BEGIN DATA EXCERPTS

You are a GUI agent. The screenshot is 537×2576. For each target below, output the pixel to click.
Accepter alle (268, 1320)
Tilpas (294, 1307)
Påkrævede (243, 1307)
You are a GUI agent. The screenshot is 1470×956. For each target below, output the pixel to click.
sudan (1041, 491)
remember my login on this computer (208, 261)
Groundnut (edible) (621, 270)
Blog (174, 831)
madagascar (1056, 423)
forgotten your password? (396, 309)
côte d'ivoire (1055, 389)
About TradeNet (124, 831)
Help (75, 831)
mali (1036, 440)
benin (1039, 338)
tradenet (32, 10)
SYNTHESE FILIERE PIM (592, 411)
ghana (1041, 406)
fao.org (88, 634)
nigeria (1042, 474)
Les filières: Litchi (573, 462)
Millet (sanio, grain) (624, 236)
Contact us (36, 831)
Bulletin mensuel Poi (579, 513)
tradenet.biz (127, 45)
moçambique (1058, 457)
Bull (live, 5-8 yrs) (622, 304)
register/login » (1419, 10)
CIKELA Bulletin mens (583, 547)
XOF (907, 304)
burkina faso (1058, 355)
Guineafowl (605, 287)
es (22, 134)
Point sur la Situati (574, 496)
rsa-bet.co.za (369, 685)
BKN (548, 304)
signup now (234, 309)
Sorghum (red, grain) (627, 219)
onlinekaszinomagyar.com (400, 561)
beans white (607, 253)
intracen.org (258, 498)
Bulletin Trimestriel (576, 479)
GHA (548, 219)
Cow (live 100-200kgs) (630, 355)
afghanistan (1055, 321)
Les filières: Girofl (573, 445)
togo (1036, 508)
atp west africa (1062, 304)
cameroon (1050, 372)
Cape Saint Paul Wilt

END DATA EXCERPTS

● DESCRIPTION OF THE TASK
Each line of the material with the word "filières" in it should be listed.

● EXPECTED ANSWER
Les filières: Litchi (573, 462)
Les filières: Girofl (573, 445)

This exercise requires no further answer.